---------- EXTRACT TO READ

For Labor Day, a secret of adulthood revealed

Like most young people, I often slept late in the summer, played baseball in the park, and frequently enjoyed lying on my back, listening to the radio while staring at the white puffy clouds overhead.  Inevitably, at least once a month or so, some adult would tell me something along the lines of “Enjoy it now, because life will be much different when you have to go to work each day.” or “This is the best time of your life.”  Now, I don’t know how widespread conspiracies are carried out — there must be some hidden network to make sure everyone is on message — but I’m here to say that such assertions do not match my experience.  I look back on my childhood with great affection, but here’s the truth:  It is loads of fun to be an adult with an adult job.

There is something within us that likes to be useful.  Self-determination theory tells us that we all long for relatedness, competence, and autonomy.  We get this largely through our work.  Whether you are a software developer, a retail store manager, an insurance representative, or any of holder of a good, honest job, I’d wager that when things go well, when you are at the top of your game, you get a deep degree of satisfaction from a job well done.

--------------------
---------- DATA SHOWN

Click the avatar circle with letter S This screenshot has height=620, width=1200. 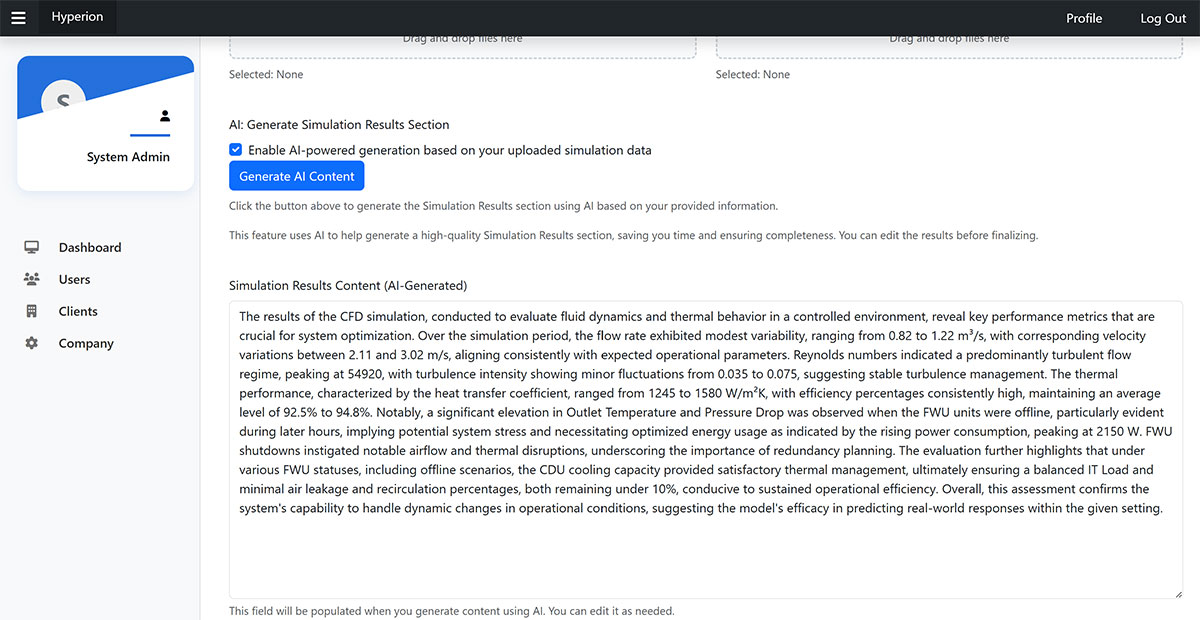tap(64, 100)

--------------------

**THINGS TO DO**:
1. From the Labor Day essay, transcribe the passage starting with "For Labor Day, a" and going on through "an adult job.".
2. According to the Labor Day essay, which three things does self-determination theory say we all long for?
3. Resume the Labor Day essay on adult work from where it stops.

**RESPONSES**:
1.
For Labor Day, a secret of adulthood revealed

Like most young people, I often slept late in the summer, played baseball in the park, and frequently enjoyed lying on my back, listening to the radio while staring at the white puffy clouds overhead.  Inevitably, at least once a month or so, some adult would tell me something along the lines of “Enjoy it now, because life will be much different when you have to go to work each day.” or “This is the best time of your life.”  Now, I don’t know how widespread conspiracies are carried out — there must be some hidden network to make sure everyone is on message — but I’m here to say that such assertions do not match my experience.  I look back on my childhood with great affection, but here’s the truth:  It is loads of fun to be an adult with an adult job.

2. Relatedness, competence, and autonomy.

3.
When I go to the grocery store and reach for my favorite food (and I do love food), I am glad that I can work to afford such. When my car breaks, I pay for it knowing that I earned the money just for such occasions. And when I buy a silly T-shirt of my favorite rock band, I know that it’s okay because I worked hard to pay for it.

Most of all, when I see the accomplishments of my daughters, I know that paying for their education was worth all the hours of preparation for my career, and all the late nights I spent at the office.

If you’re reading this, work is most likely a part of your life.  It’s okay if you want to propagate the myth to children that life will never be better than childhood.  But they will find an enormous satisfaction when they join the ranks of the work force.  We can keep that just between us!

Now, for Labor Day, one of my favorite poems that speaks to how wonderful it is to make a contribution.

To be of use
by Marge Piercy

The people I love the best
jump into work head first
without dallying in the shallows
and swim off with sure strokes almost out of sight.
They seem to become natives of that element,
the black sleek heads of seals
bouncing like half-submerged balls.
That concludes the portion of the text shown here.